_REQUIREMENT_
Could you transcribe exactly the lines from the one containing "Select the 开始 home icon in the sidebar" through the end of the listing below, both included, but none of the pictures?

_SUPPLIED DATA_
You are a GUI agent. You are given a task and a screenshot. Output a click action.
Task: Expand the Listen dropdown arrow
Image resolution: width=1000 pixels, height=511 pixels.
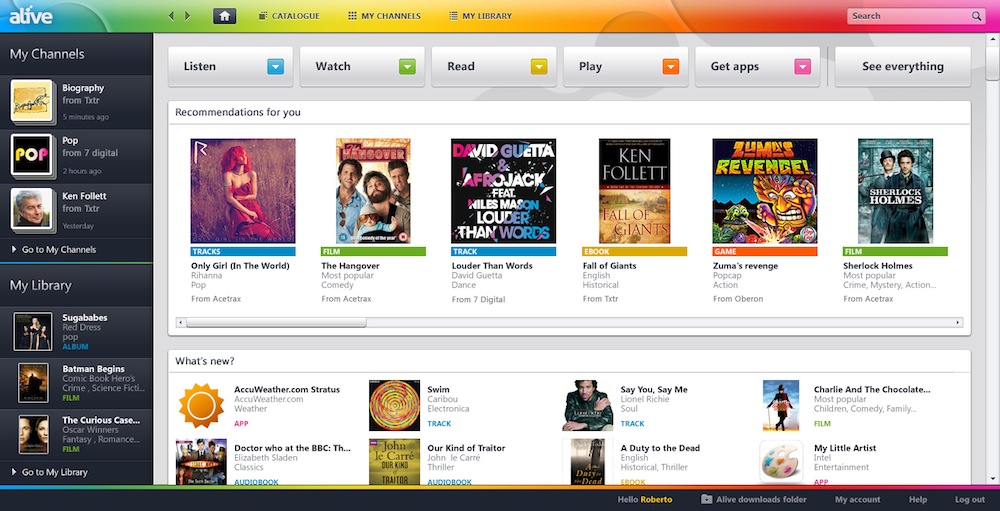point(276,67)
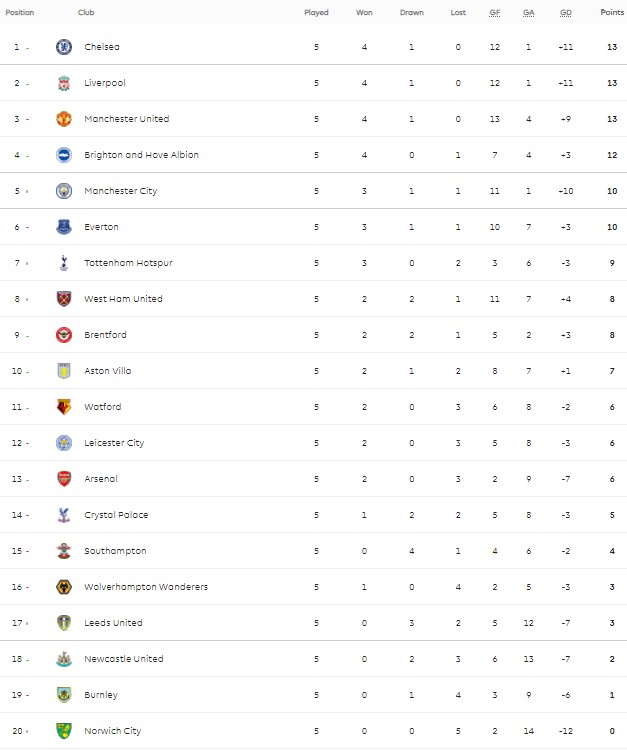This screenshot has width=627, height=751.
Task: Open the Aston Villa club link
Action: [108, 371]
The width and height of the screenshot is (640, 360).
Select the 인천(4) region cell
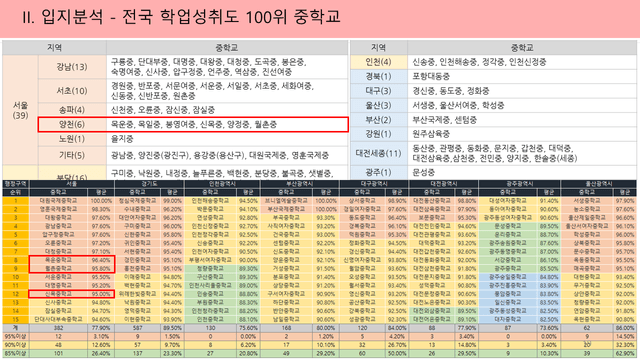coord(379,62)
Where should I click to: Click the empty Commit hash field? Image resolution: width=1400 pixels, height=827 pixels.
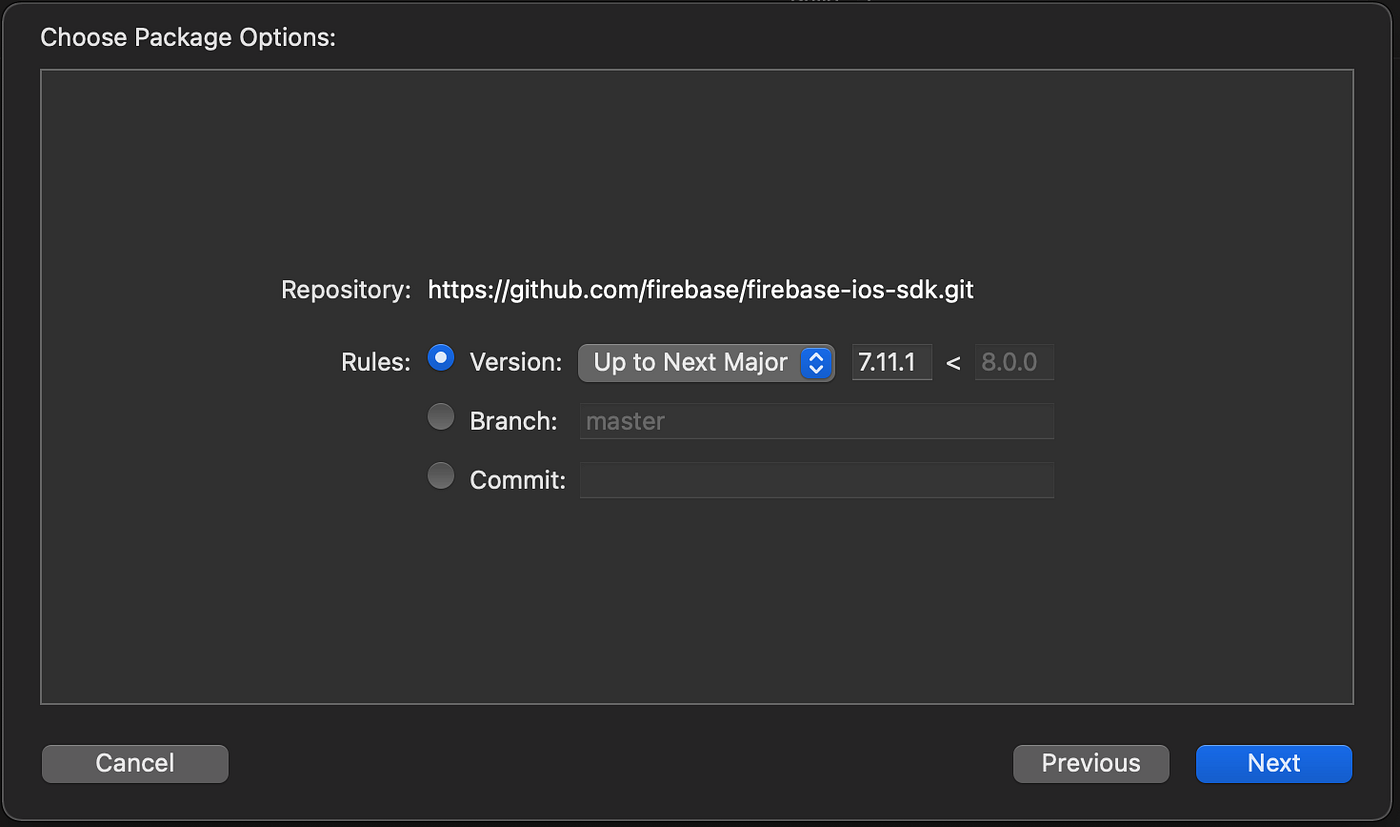(816, 480)
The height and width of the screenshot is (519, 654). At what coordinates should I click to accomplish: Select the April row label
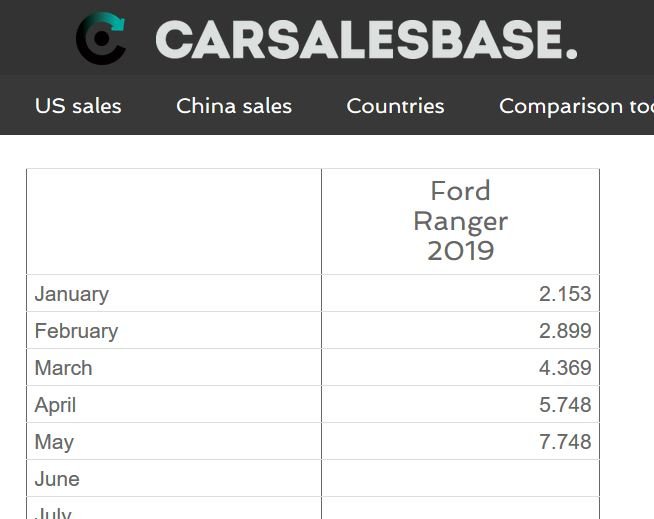[55, 405]
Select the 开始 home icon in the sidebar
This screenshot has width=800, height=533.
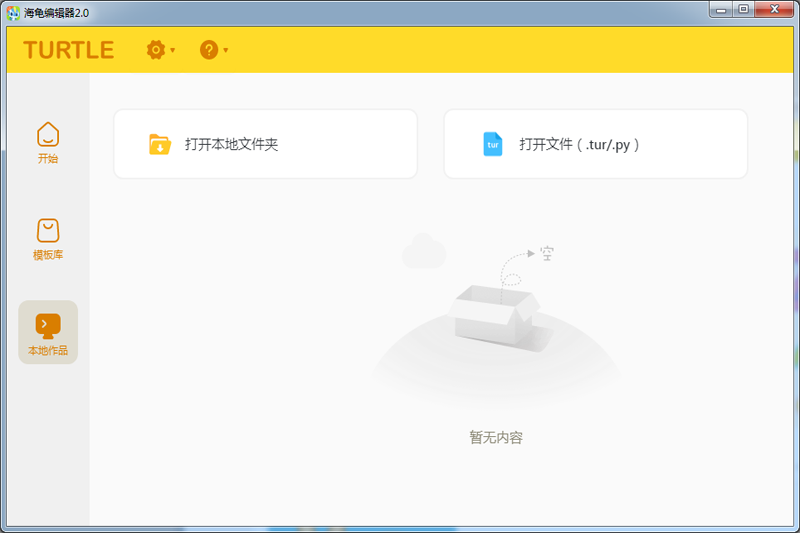tap(48, 134)
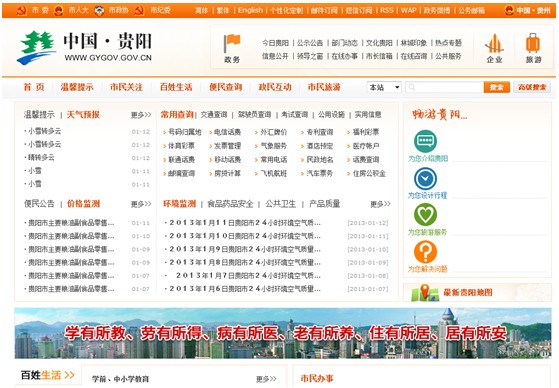Expand 更多>> next to 天气预报

pyautogui.click(x=141, y=115)
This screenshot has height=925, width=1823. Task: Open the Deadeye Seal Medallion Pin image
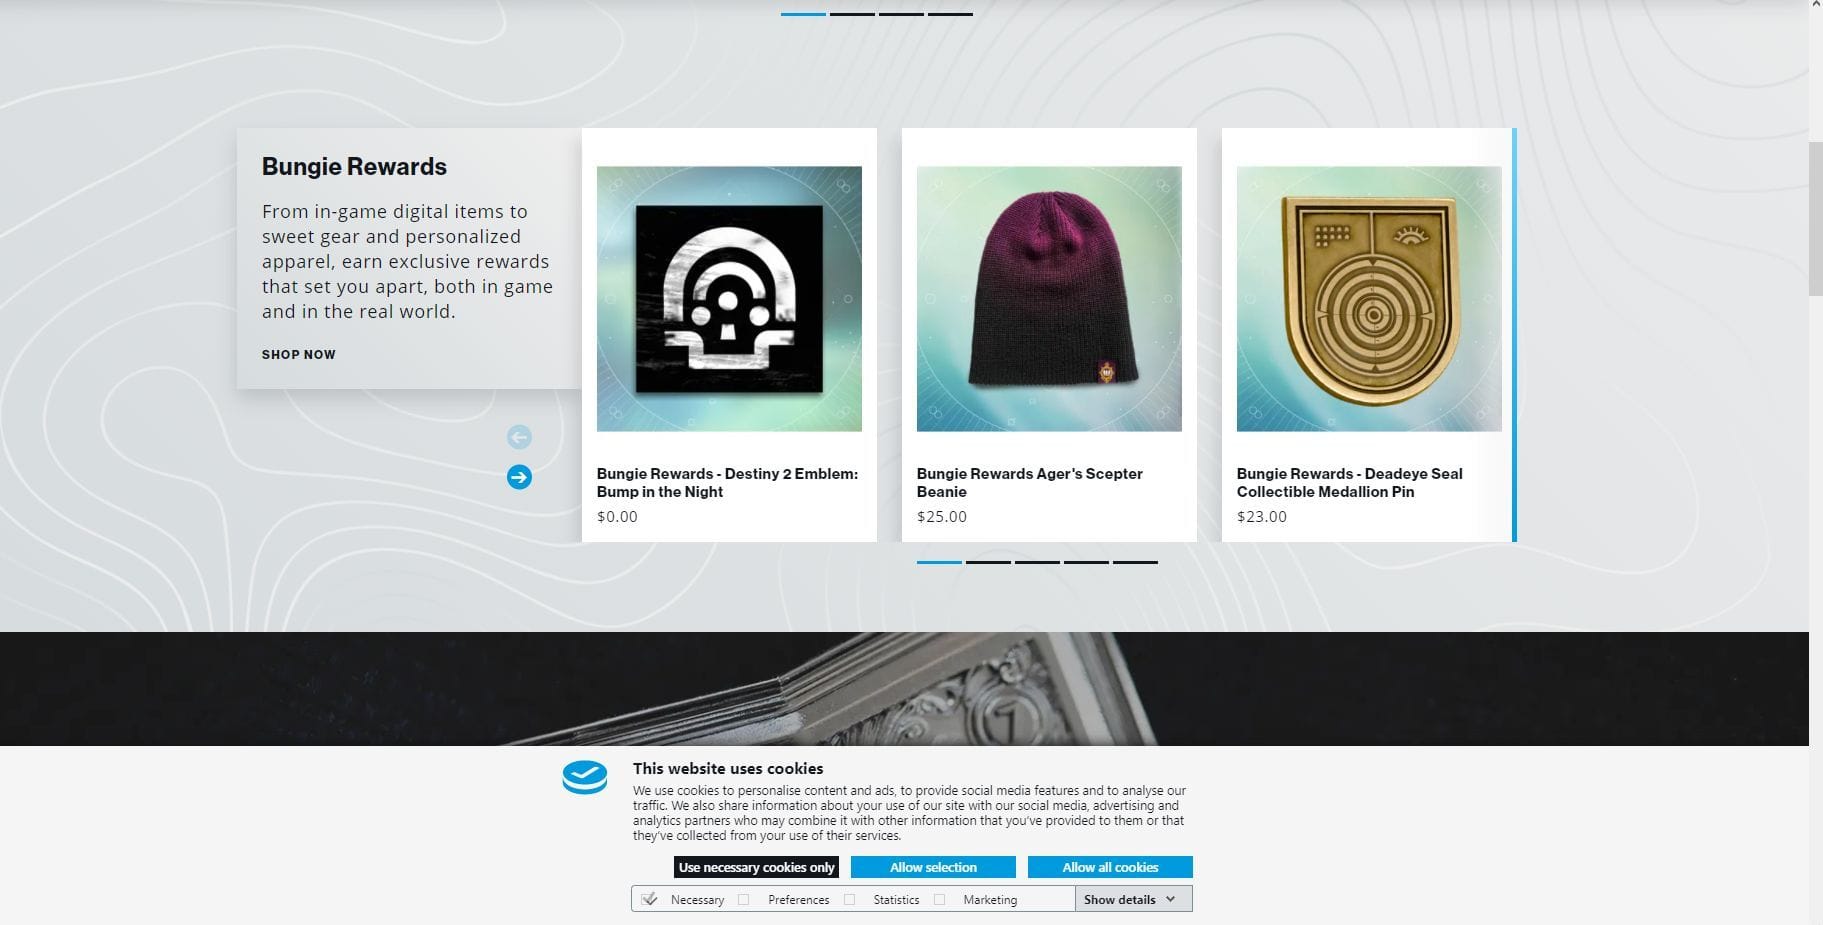click(x=1369, y=299)
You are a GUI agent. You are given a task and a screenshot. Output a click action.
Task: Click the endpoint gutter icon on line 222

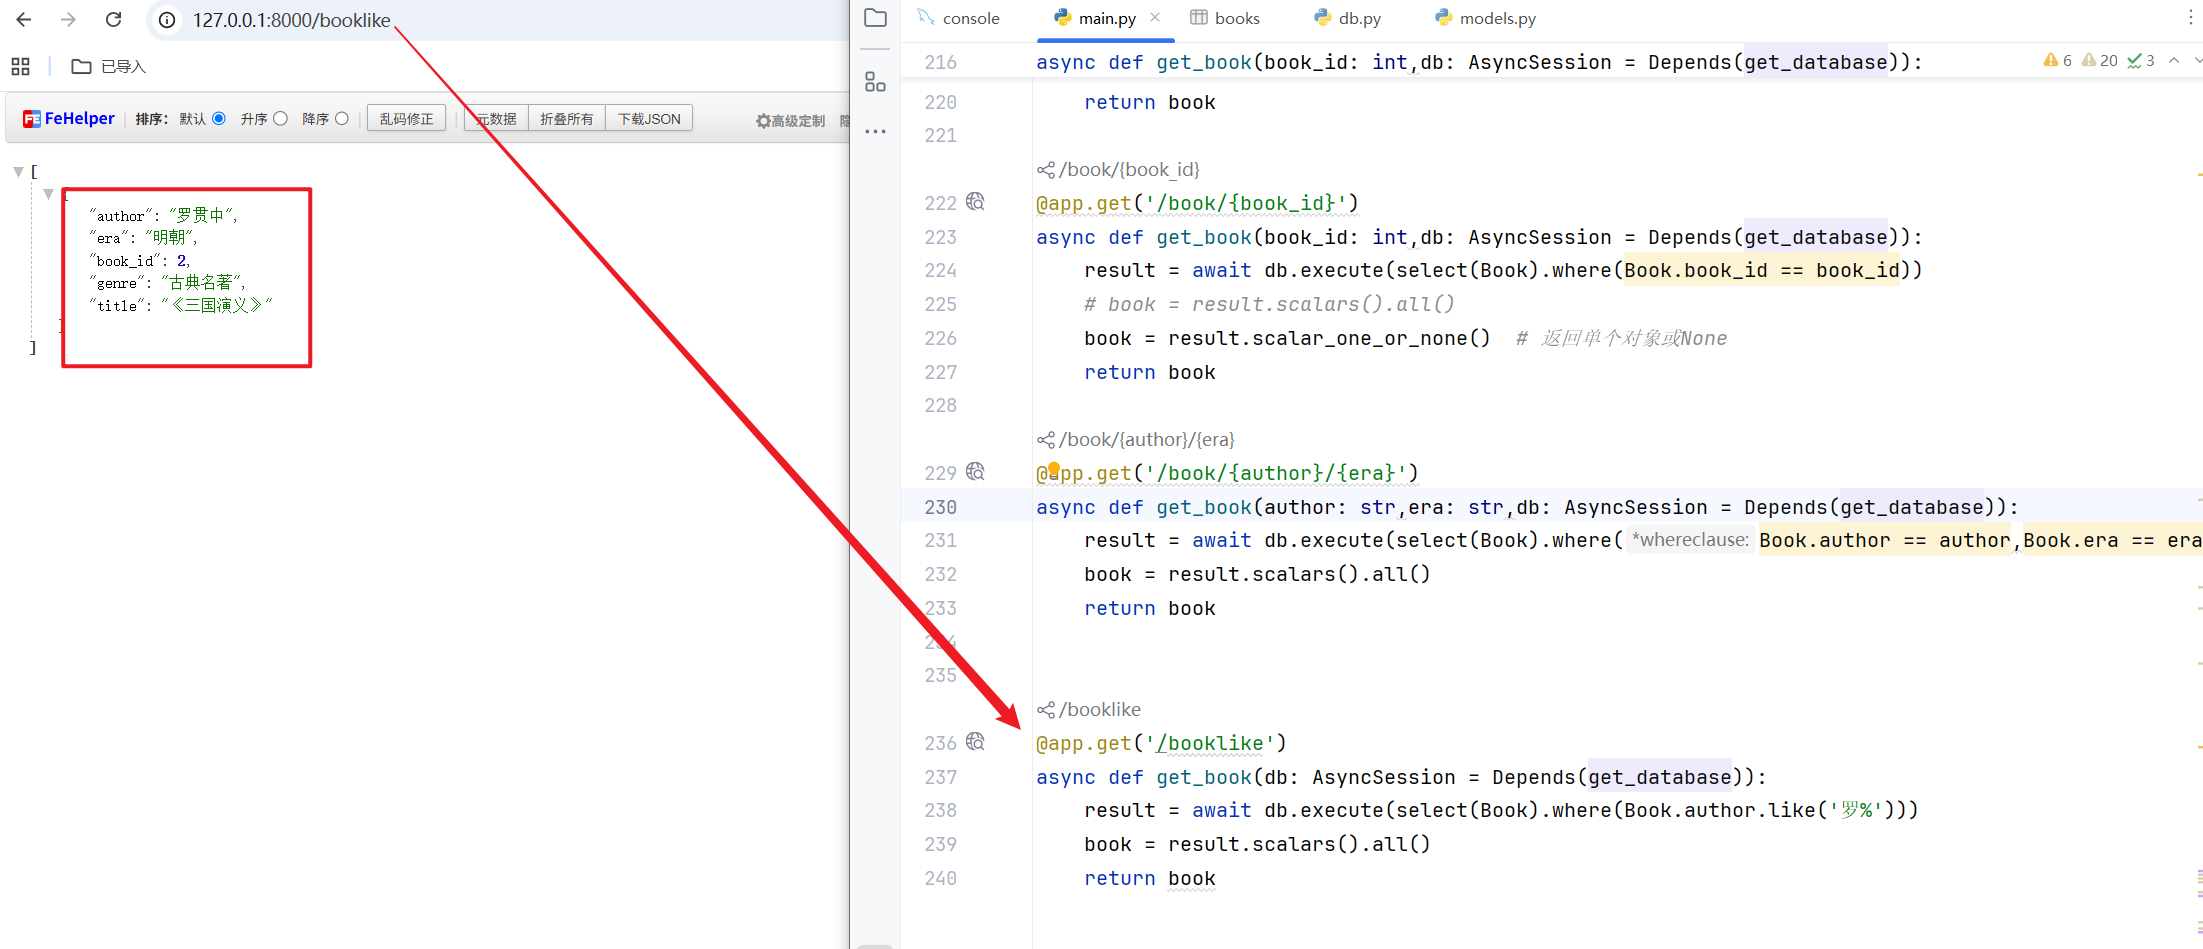[x=976, y=202]
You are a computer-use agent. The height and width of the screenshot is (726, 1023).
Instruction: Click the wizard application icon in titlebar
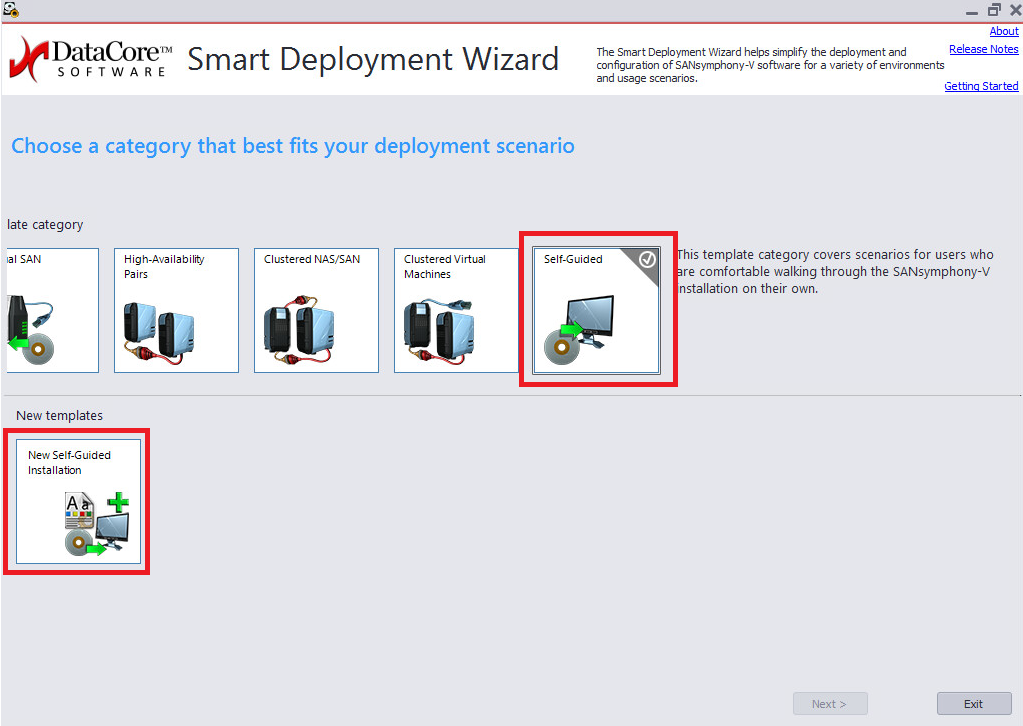coord(11,9)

_ANSWER SPACE_
Select the 开始 home icon in the sidebar
This screenshot has width=800, height=533.
tap(48, 134)
Expand 更多>> next to 天气预报

pyautogui.click(x=141, y=115)
This screenshot has height=925, width=1823. Task: Open the Deadeye Seal Medallion Pin image
click(x=1369, y=299)
You are a GUI agent. You are given a task and a screenshot. Output a click action.
Task: Click the endpoint gutter icon on line 222

[x=976, y=202]
You are a computer-use agent. The height and width of the screenshot is (726, 1023).
Instruction: Click the wizard application icon in titlebar
coord(11,9)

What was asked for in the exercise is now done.